China’s Lisuan G100 Enters GPU Market with Bold Promise

China’s Lisuan G100 Enters GPU Market with Bold Promise

Lisuan G100 GPU debuts: china’s gaming chip takes on Nvidia

BEIJING, Jan 2, 2026 – Chinese tech startup Lisuan has officially entered the competitive graphics market with the Lisuan G100 GPU, its first consumer-grade gaming graphics card. The company aims to position it as a domestic rival to NVIDIA and AMD, leveraging both architectural innovation and national support.

The G100 is built on a 6nm domestic process node, marking a shift from China’s historical reliance on TSMC and foreign GPU architectures. According to Lisuan, the card delivers 24 TFLOPS of FP32 compute performance and supports DirectX 12, PCIe 5.0, and Windows on ARM, technical milestones that highlight its architectural ambition.

Initial benchmarks, however, tell a more restrained story. An alleged Geek bench OpenCL result shows a score of 15,524, placing it alongside the GeForce GTX 660 Ti, a GPU from 2012. Leaked specifications suggest the card runs on 32 Compute Units, a 300 MHz clock speed, and 256 MB video memory, indicating this may be an early engineering sample rather than a finished product.

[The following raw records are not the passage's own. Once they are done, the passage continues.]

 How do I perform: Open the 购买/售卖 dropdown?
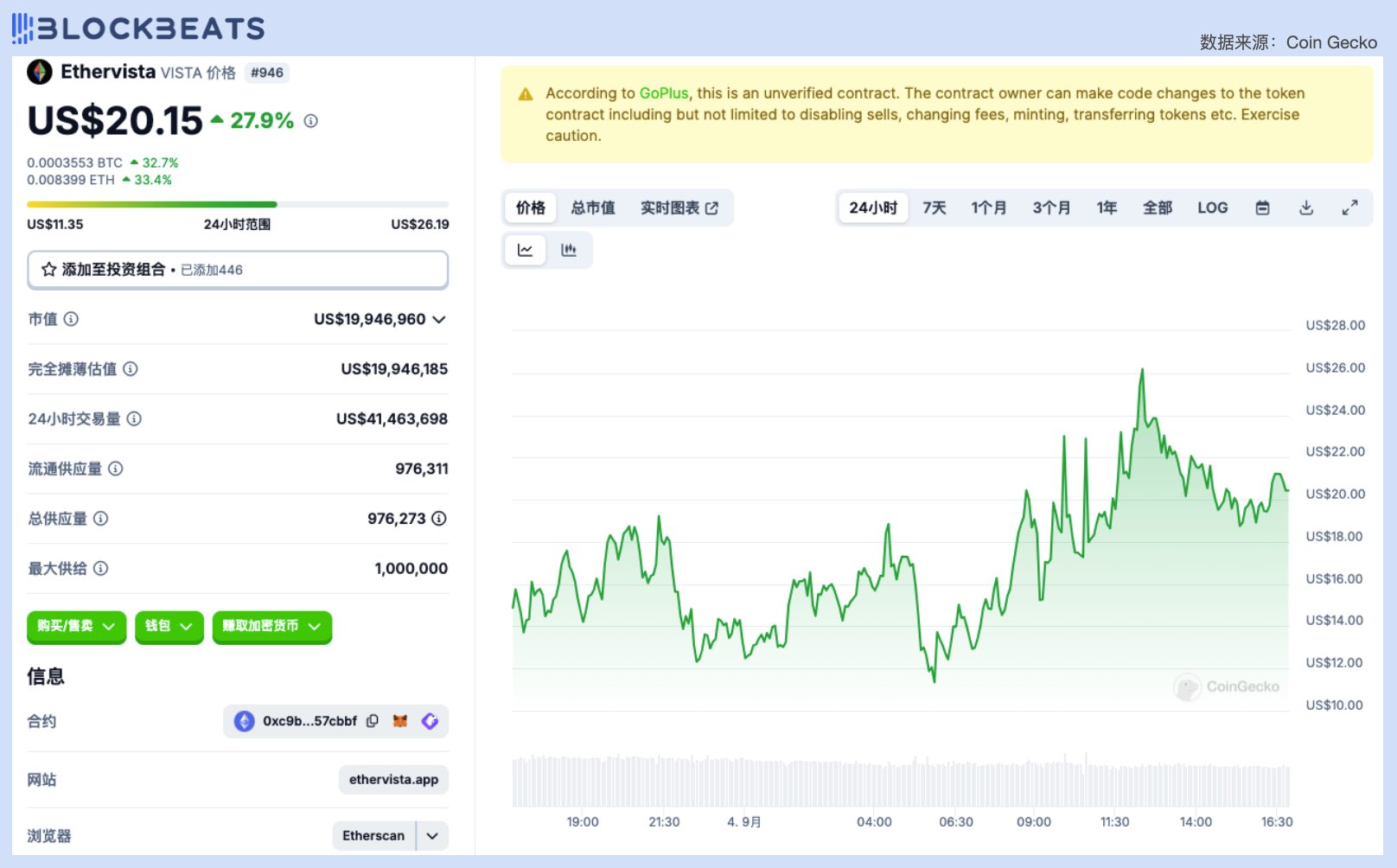point(76,626)
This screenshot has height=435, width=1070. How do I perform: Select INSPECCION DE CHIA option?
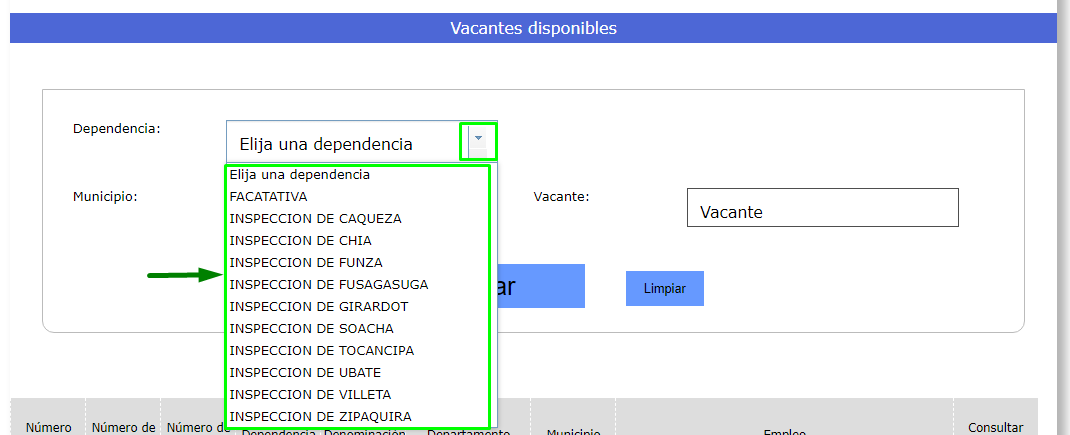[300, 241]
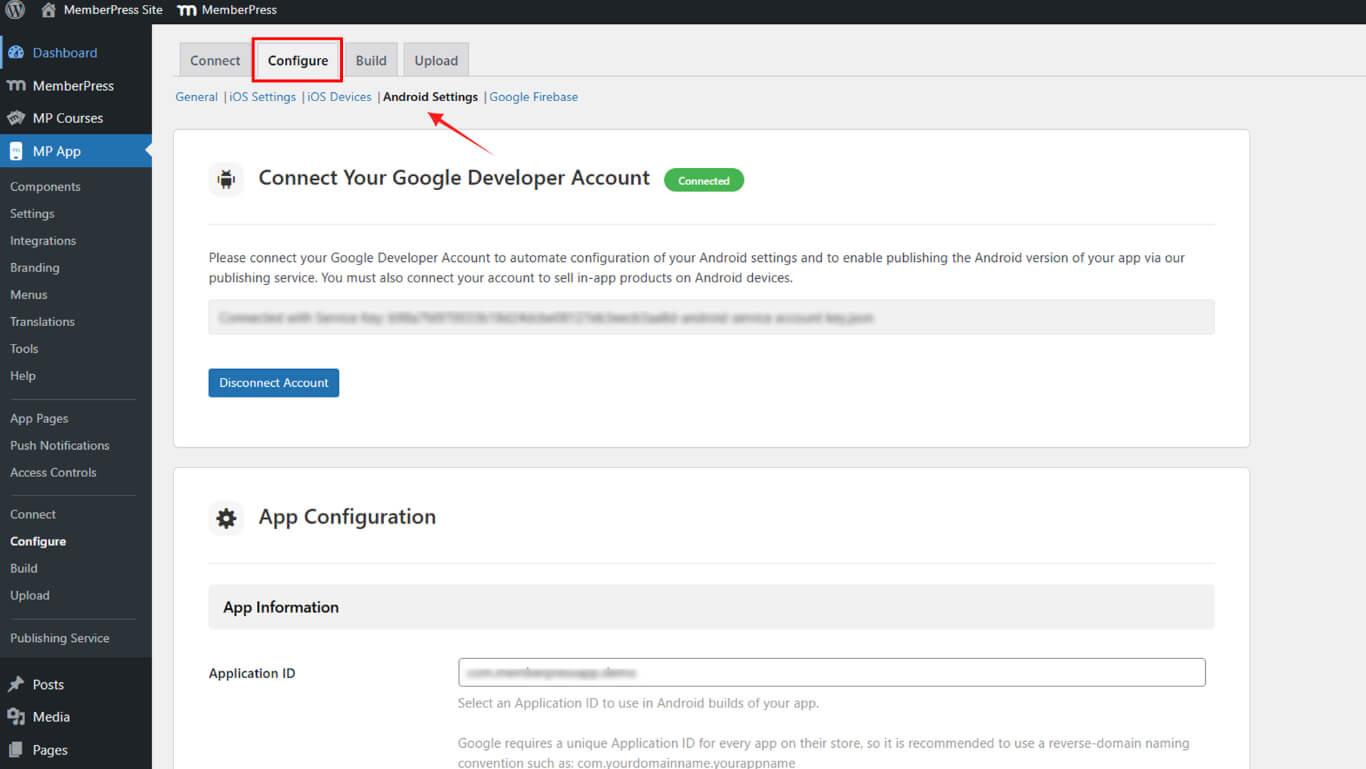Viewport: 1366px width, 769px height.
Task: Open Dashboard via its gauge icon
Action: pos(16,53)
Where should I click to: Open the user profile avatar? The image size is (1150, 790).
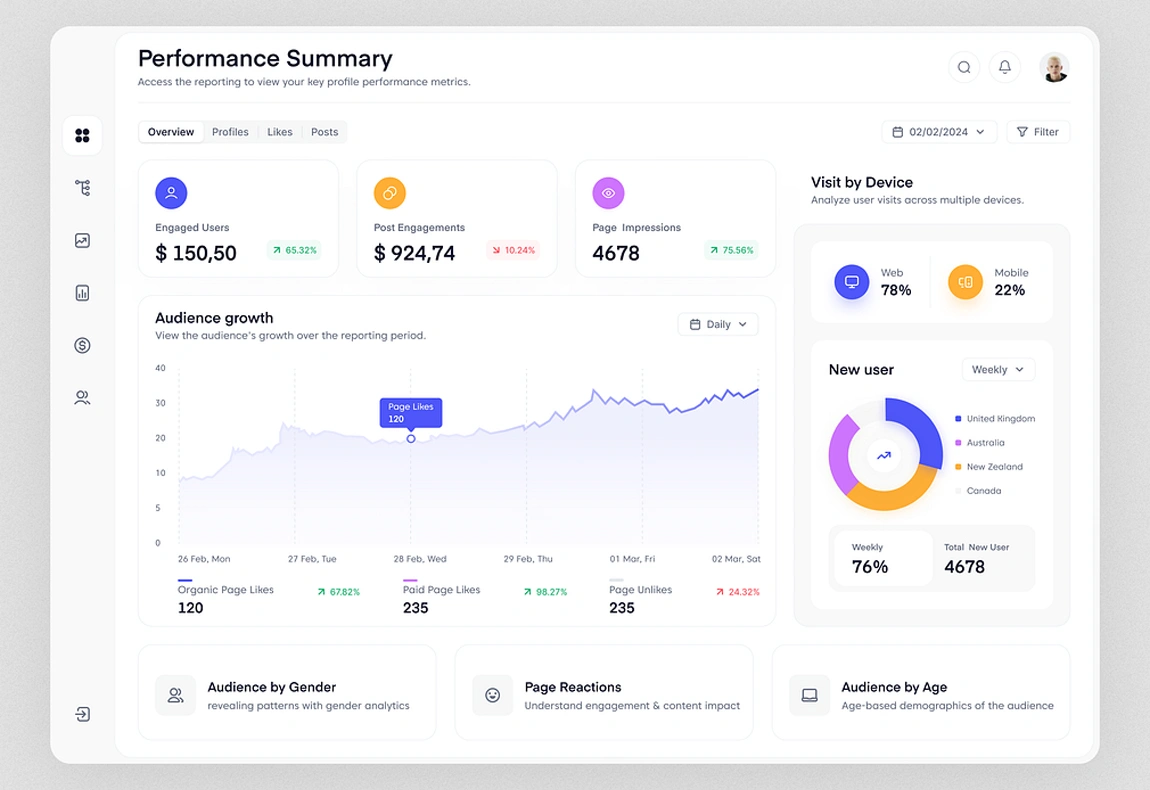pos(1054,67)
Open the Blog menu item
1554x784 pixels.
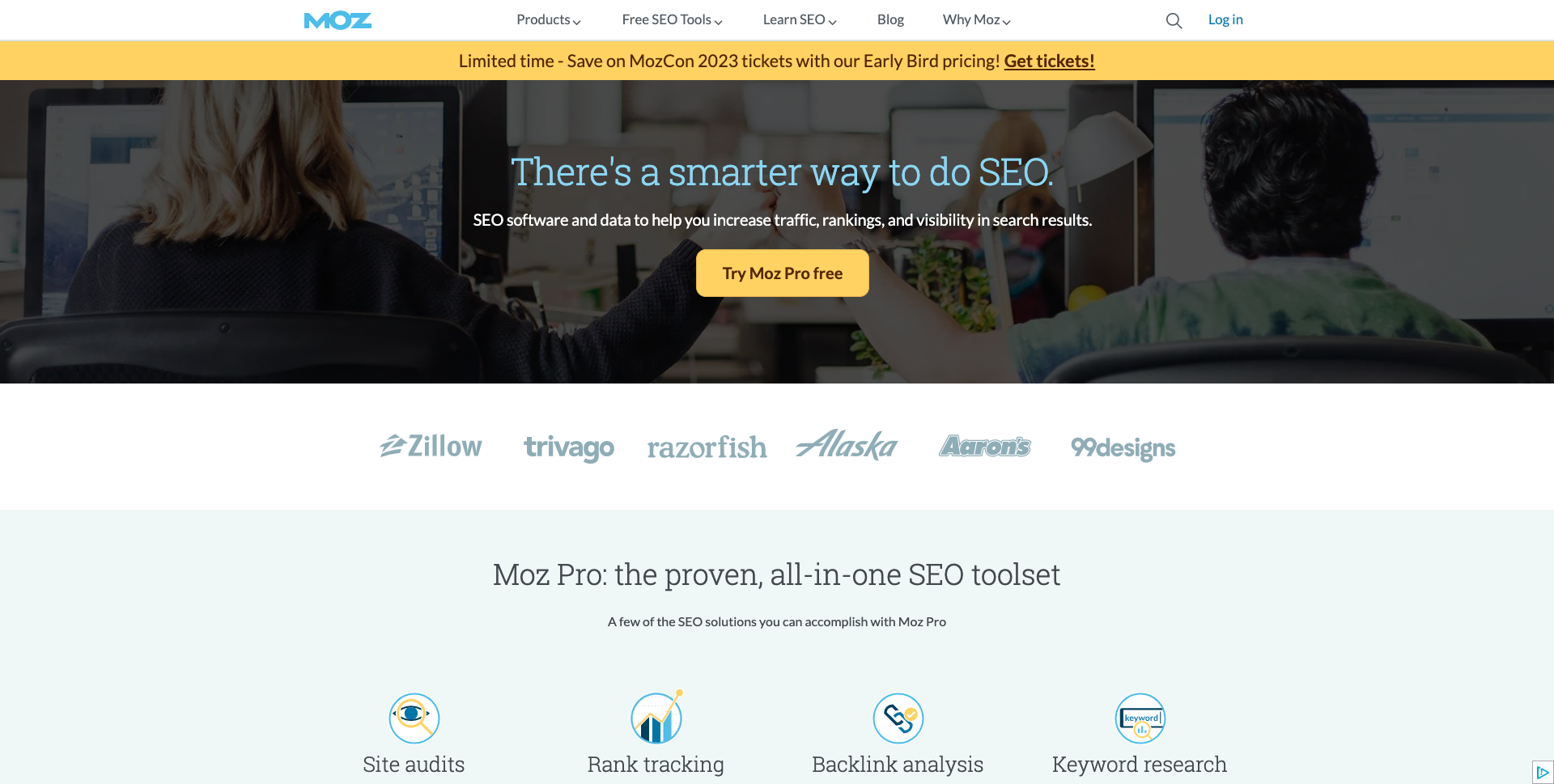pyautogui.click(x=890, y=19)
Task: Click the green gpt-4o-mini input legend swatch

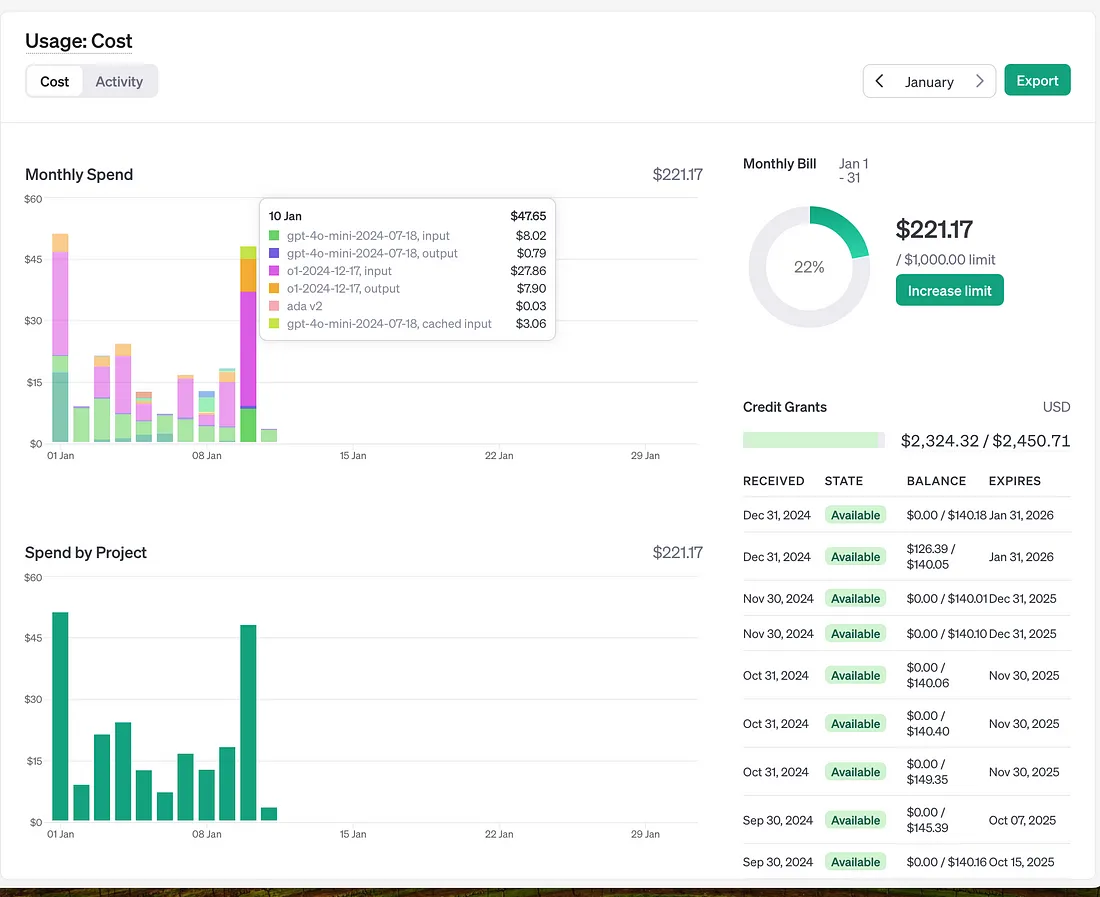Action: click(x=274, y=236)
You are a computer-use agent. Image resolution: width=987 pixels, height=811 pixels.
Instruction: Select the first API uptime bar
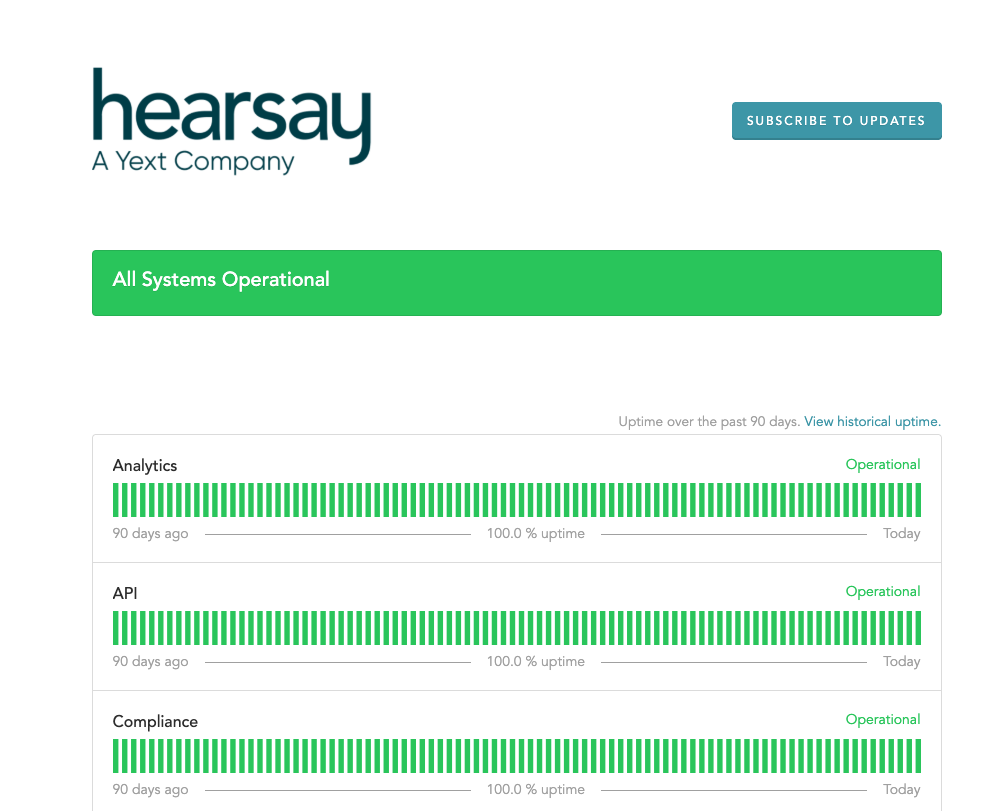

Lisuan G100 GPU debuts china’s gaming chip takes on Nvidia

Despite modest performance, Lisuan’s strategy appears long-term. By focusing on driver maturity and software optimization, the company seeks to refine its platform through iterative development. The G100 is also launching into a favorable environment: under China’s Xinchuang initiative, millions of government systems are being transitioned to domestic hardware, creating a captive market for emerging tech vendors like Lisuan.

While international availability remains uncertain, Lisuan’s entry signals China’s growing capacity to build functional graphics processing units from silicon to software.